Up to 4% of Children Have Sleep Apnea – Could Your Child Be One of Them?
This is part of a series of educational posts in recognition of Sleep Apnea Awareness Day. From April 15-May 15, Better Rest Solutions will donate $5 to the American Sleep Apnea Association (ASAA) for every SoClean® 2 CPAP Cleaning and Sanitizing Machine purchased.
You probably know at least one or two adults who have been diagnosed with sleep apnea, but did you know that children can develop this disorder, too?
According to the American Sleep Apnea Association (ASAA), an estimated 1% to 4% of children have sleep apnea – and it can begin as young as 2 years old.
Some of the most common symptoms that parents should be aware of include the following:
- Chronic mouth breathing during sleep
- Daytime sleepiness
- Long pauses in breathing
- Night sweats
- Tossing and turning
While there’s a chance that children will outgrow sleep apnea, studies have shown that it’s linked with a number of physical and behavioral health issues, such as:
- Attention-deficit hyperactivity disorder (ADHD)
- Impaired cognitive functions
- Stunted growth
If you have reason to believe that your child may suffer from sleep apnea, the next step is to find a pediatrician who specializes in sleep disorders. It’s likely that the doctor may recommend a sleep study, which consists of your child spending the night in a sleep lab where he or she will be closely monitored.

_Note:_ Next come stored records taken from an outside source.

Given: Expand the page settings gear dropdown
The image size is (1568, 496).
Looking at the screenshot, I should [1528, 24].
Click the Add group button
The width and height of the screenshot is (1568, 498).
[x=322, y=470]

The good news is that, in most cases, pediatric sleep apnea is easy to treat. The most common treatment is surgical removal of the adenoids and tonsils – a procedure known as an adenotonsillectomy. This opens up the throat to aid airflow, successfully eliminating symptoms of sleep apnea 70% to 90% of the time.
If an adenotonsillectomy doesn’t do the trick – or in an attempt to avoid surgery – doctors may prescribe positive airway pressure (PAP) therapy, weight loss or the use of oral appliances.